Laurent Desvoux-D’Yrek : L’idée est que ce désordre créatif dont parle Jean-Philippe avance dans la société mais sans prendre uniquement la forme du débordement. Cela peut nous montrer d’autres routes que celles déjà tracées et inventer l’avenir.
Jean-Philippe Testefort : Oui, sans doute, en un sens les éléments du changement sont déjà là, ils affleurent, ce besoin de poétique, besoin vital, transpire d’autant plus qu’il est étouffé, contraint. Cependant, avec l’appareillage généralisé, on fait mine de la diversité alors que l’on réalise le contraire ; c’est un des aspects de ce que je nomme la totalitarisation des sociétés. J’ai le sentiment que, à l’heure actuelle, la société veut figer les choses dans le marbre. On fait surtout de l’innovation, on recycle, on produit du même vanté et vendu comme du différent. L’IA est un bon exemple de généralisation de l’innovation. Mais entre l’innovation et la création, il y a un pas. Pour créer, il faut de la chair, il faut vivre, souffrir, et pas seulement simuler le vivant, il faut que la peine bien-aimée fortifie. Les possibilités d’innovation de l’IA surpassent celles de l’homme et finiront peut-être par valoir définitivement pour de la création, au point de ne pouvoir plus être contestées par l’homme, moins encore supplantées par lui.
Éric Desordre : Il y avait une bibliothèque à Alexandrie, mais on n’avait pas encore inventé les entrepôts de données, le Big Data.

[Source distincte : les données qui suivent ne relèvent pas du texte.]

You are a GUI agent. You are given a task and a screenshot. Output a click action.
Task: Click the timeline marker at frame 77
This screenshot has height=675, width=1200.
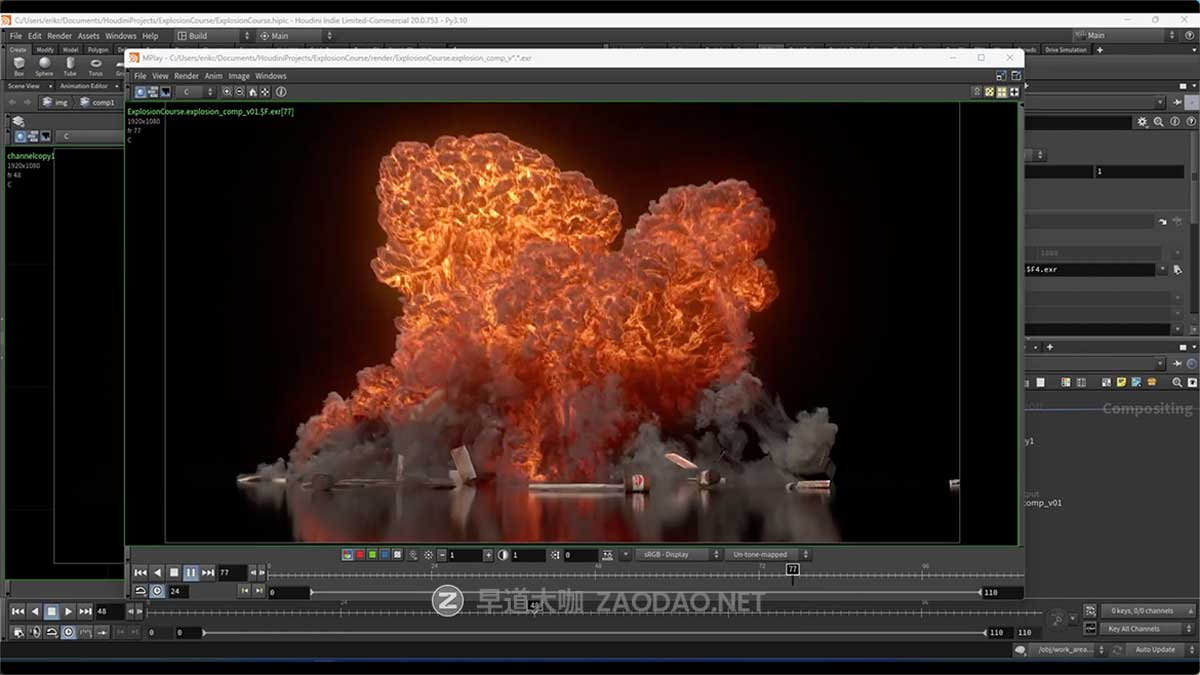tap(791, 568)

Les liens n’avaient pas été faits entre les mots, pas d’hypertexte non plus. L’IA est une sorte d’« extrêmisation » de la littérature comparée !
Jean-Philippe Testefort : On ne pense généralement pas que l’origine de l’innovation est avant tout économique. Au 19ème siècle, au début de la production de masse, l’idée est venue de se servir des progrès techniques pour créer de nouveaux marchés, en recyclant du « même » sous l’apparence du nouveau afin de susciter un désir qui échappe à lui-même, qui ne vise que le plaisir. Or le plaisir vient fendre le désir et l’éteint. Quelqu’un cherchant le plaisir peut difficilement créer, il cherche ce qu’il connaît déjà, ce qui garantit son plaisir. Le plaisir est très conservateur. Créer nourrit plutôt le feu du désir et le désir ne vise pas une fin en soi, il est son propre feu. La société crée de « nouveaux » désirs pour que, ces désirs sitôt assouvis, la mécanique du marché reparte. Le moyen que la société a promu pour son développement économique est de divertir, de nous empêcher de cultiver – par nous-mêmes – notre propre désir, et ainsi d’inhiber notre capacité de création.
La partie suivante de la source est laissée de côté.